To better understand the real-world diagnostic journey of patients with eosinophilic gastritis and/or eosinophilic gastroenteritis (EG/EGE). This study focused on 4,097 EG/EGE patients (2,531 adults, 468 adolescents, 1,098 children) meeting all eligibility criteria from a representative (∼300 million US individuals) administrative claims database from 2008-2018. Patient medical and pharmacy claims history was analyzed to describe the events related to presentation and diagnosis of EG/EGE. Median (IQR) years from initial symptom presentation to diagnosis was 3.4 (1.5–5.6) and was significantly longer for adults (4.0, 1.9–6.1) vs adolescents (2.6, 1.0–4.3, p<0.001) or children (2.7, 1.0–4.6; p<0.001).

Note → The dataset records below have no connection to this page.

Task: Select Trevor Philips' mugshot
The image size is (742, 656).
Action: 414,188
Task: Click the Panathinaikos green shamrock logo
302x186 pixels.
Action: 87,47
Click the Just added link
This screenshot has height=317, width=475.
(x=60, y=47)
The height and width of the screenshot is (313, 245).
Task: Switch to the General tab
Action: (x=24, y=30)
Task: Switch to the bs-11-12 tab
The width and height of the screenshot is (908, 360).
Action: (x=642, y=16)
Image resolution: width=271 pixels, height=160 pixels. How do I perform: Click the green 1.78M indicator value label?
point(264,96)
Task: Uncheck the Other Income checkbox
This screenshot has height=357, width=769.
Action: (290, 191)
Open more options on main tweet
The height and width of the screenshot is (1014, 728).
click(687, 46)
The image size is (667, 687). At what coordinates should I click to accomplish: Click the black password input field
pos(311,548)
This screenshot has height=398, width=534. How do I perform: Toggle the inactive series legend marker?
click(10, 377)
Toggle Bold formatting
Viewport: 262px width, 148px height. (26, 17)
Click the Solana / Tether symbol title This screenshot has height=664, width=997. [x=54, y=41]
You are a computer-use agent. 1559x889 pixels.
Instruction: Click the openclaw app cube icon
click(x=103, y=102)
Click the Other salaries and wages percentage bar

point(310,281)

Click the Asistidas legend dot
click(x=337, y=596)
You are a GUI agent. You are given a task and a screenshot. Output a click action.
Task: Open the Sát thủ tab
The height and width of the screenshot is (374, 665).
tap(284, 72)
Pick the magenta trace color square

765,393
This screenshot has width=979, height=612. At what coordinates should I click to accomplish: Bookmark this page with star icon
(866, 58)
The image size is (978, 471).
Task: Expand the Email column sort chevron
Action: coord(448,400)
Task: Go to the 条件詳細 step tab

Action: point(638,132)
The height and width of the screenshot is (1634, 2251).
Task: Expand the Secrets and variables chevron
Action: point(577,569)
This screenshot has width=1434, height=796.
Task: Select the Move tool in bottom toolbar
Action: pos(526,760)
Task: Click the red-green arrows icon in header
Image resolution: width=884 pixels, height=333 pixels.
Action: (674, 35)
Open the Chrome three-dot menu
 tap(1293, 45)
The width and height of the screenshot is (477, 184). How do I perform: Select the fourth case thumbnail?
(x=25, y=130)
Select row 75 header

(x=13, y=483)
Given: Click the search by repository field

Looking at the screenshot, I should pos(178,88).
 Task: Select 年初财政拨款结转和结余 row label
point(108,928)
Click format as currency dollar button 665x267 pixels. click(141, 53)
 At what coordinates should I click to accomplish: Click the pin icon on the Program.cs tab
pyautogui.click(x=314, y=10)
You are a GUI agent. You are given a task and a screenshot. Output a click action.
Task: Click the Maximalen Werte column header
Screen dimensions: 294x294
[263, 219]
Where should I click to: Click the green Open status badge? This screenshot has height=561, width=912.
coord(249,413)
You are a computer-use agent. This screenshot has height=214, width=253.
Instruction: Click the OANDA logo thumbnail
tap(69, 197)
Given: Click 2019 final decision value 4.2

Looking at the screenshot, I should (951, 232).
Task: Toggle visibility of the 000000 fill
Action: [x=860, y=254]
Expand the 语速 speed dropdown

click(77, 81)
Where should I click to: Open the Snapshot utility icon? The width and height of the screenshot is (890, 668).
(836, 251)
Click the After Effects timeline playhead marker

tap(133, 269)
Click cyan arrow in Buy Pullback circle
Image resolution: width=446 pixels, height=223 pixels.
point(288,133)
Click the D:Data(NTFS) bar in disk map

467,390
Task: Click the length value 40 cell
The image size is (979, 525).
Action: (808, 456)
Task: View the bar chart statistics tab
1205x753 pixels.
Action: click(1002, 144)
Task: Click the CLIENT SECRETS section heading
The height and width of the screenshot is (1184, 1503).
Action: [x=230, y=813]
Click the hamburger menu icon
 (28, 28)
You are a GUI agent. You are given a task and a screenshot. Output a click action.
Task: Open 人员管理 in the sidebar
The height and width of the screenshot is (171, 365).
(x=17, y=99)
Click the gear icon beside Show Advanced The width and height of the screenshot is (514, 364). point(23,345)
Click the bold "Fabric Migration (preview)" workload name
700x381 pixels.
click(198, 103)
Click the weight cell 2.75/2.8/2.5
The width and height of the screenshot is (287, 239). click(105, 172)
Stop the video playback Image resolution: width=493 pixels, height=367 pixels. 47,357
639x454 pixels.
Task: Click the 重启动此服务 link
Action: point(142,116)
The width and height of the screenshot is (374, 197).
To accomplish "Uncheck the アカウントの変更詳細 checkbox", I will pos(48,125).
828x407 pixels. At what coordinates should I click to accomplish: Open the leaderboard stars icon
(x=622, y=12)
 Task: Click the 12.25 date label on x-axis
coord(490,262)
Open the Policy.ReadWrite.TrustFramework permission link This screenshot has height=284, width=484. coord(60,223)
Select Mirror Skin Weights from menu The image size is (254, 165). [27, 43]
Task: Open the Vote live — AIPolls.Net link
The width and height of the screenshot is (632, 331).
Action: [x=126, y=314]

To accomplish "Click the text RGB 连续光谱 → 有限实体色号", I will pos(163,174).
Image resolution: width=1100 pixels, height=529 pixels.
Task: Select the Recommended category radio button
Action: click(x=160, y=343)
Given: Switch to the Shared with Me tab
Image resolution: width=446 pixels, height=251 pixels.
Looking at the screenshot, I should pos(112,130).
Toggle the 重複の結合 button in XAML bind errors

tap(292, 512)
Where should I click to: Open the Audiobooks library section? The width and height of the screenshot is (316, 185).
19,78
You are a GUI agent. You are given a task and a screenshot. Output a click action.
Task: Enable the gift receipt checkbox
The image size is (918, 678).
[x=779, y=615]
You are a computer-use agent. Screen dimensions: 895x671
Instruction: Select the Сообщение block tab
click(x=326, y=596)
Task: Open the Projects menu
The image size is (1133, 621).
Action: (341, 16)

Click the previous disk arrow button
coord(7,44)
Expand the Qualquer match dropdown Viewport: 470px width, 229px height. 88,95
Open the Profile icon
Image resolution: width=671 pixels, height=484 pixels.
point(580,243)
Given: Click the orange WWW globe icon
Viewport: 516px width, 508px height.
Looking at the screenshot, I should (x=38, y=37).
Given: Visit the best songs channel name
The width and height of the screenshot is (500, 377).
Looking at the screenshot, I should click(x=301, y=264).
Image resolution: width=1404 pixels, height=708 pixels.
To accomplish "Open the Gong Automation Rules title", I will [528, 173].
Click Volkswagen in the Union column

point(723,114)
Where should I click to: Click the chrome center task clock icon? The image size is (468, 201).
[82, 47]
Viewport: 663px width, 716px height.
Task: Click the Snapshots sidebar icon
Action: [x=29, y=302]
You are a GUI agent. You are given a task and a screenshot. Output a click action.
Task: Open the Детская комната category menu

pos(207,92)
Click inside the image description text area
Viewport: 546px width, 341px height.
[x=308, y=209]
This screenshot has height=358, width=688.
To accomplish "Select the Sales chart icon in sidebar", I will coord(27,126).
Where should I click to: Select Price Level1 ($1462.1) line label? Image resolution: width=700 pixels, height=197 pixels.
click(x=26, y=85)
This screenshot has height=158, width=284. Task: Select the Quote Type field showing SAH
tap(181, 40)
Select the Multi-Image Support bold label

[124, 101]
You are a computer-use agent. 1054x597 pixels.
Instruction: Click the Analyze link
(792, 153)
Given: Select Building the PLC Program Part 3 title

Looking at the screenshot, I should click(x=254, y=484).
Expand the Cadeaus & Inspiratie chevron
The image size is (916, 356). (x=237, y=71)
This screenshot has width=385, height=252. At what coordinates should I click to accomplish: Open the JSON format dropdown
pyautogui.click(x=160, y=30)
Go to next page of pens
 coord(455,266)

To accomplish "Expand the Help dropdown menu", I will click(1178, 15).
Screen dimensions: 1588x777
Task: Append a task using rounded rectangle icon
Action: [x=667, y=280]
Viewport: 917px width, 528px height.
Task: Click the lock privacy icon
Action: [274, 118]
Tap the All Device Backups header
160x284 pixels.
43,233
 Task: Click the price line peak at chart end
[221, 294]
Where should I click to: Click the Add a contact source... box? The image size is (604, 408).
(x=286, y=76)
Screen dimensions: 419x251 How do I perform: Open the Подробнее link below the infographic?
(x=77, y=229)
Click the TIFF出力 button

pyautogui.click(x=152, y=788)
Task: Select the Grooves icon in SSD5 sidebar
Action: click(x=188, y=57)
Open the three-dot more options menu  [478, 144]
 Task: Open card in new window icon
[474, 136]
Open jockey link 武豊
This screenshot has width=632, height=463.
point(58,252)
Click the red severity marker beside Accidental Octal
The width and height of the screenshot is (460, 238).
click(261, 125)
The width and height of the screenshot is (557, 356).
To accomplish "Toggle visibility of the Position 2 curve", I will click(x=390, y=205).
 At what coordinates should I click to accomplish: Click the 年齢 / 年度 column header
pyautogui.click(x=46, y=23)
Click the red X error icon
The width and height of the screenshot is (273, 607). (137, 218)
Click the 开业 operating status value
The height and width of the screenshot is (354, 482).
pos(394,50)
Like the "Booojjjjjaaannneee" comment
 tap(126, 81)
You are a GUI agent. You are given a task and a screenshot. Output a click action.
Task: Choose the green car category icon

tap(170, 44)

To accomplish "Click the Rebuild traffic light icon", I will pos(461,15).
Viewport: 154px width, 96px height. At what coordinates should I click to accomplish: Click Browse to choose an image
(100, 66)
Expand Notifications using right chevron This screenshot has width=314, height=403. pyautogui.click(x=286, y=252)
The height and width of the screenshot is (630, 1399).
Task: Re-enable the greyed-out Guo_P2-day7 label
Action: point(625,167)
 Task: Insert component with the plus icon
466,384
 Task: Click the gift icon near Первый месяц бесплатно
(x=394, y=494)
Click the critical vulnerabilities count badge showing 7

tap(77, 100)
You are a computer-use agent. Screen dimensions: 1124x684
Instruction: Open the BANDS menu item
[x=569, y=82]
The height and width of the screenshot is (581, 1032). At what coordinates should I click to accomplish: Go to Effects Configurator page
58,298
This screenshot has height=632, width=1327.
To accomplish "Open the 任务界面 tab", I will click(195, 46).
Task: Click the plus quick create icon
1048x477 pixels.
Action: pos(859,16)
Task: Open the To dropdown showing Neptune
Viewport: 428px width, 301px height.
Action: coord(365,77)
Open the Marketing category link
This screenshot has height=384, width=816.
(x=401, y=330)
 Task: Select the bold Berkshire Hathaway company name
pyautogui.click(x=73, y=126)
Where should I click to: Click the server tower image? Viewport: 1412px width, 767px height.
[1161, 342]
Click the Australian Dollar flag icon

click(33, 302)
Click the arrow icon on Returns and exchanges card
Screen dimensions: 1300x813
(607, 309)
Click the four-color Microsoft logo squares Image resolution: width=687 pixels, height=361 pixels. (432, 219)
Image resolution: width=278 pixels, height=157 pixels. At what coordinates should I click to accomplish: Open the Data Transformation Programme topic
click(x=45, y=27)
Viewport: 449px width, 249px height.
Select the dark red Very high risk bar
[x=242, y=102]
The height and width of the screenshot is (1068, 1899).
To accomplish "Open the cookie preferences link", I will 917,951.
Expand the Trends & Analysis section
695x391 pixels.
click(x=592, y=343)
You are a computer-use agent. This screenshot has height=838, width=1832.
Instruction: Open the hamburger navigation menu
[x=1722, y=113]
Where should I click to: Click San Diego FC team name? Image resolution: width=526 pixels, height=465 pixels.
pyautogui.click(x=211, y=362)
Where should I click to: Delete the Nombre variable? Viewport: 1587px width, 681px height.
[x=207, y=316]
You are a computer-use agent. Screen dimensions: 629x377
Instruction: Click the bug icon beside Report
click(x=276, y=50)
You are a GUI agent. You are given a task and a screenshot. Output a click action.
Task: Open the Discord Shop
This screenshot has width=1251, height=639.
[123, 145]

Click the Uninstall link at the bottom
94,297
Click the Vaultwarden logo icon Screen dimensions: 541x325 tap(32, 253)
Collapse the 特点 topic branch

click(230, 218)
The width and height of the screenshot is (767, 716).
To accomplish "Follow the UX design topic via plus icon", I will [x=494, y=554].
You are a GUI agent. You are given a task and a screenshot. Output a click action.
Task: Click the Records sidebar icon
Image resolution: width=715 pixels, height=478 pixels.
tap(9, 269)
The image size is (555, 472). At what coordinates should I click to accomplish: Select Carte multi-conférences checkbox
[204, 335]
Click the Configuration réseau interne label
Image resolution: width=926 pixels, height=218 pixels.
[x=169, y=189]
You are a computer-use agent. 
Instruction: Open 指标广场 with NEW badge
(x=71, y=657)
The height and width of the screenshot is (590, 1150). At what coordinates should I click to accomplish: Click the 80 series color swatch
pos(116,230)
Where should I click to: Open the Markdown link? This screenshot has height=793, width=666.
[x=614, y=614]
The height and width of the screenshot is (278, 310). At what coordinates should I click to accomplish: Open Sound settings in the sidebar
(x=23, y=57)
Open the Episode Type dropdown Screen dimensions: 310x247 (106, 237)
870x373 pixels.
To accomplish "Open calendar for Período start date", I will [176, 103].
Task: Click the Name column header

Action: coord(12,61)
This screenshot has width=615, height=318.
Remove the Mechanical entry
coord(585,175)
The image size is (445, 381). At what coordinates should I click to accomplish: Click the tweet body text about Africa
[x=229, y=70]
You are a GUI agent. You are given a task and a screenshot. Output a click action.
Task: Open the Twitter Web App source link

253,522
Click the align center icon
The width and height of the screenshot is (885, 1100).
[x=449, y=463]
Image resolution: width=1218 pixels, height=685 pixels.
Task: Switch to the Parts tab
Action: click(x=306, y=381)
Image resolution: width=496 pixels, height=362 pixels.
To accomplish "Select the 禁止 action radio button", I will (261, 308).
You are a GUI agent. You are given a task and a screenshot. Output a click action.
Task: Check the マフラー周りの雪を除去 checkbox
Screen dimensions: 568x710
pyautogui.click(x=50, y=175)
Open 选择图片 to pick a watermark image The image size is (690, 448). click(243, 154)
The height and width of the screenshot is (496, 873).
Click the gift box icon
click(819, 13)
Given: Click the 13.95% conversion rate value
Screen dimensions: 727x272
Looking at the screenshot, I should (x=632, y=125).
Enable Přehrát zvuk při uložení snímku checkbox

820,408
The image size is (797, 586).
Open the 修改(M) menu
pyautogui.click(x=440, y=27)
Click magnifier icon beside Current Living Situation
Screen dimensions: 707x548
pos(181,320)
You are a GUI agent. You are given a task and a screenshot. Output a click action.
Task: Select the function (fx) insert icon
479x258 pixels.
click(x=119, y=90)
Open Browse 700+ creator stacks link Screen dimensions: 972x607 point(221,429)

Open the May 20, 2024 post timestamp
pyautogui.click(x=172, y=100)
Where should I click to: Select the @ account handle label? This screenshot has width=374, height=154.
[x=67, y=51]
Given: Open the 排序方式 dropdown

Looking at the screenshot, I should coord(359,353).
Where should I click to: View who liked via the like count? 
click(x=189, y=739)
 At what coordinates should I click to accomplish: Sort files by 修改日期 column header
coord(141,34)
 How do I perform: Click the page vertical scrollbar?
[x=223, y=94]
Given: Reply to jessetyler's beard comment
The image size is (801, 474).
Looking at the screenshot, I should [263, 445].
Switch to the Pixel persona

Between initial symptom presentation to EG/EGE diagnosis, patients visited 4.8 ±0.1 healthcare providers and 59% received alternative diagnoses of nonspecific gastrointestinal conditions. Adults demonstrated a significantly longer time to gastroenterologist referral and endoscopy vs adolescents or children (p<0.001). Almost half (46%) of all patients required >1 endoscopy to diagnose EG/EGE and experienced significantly longer diagnostic delay vs those requiring single endoscopy (4.3 vs 2.5 years, p<0.001). Failure to diagnose on first endoscopy was due in part to absence of histopathology evaluation, which was performed less frequently in adults (64%) vs adolescents or children (88% and 89%, p<0.001). EG/EGE patients, especially adults, endure a lengthy and difficult path to diagnosis. Factors contributing to delayed or missed diagnoses include delayed endoscopy and failure to biopsy or perform histopathology evaluation on initial endoscopy. Heightened HCP disease awareness should lead to earlier endoscopic and histopathologic evaluation, improving the patient’s journey to to diagnosis and enabling earlier therapeutic intervention.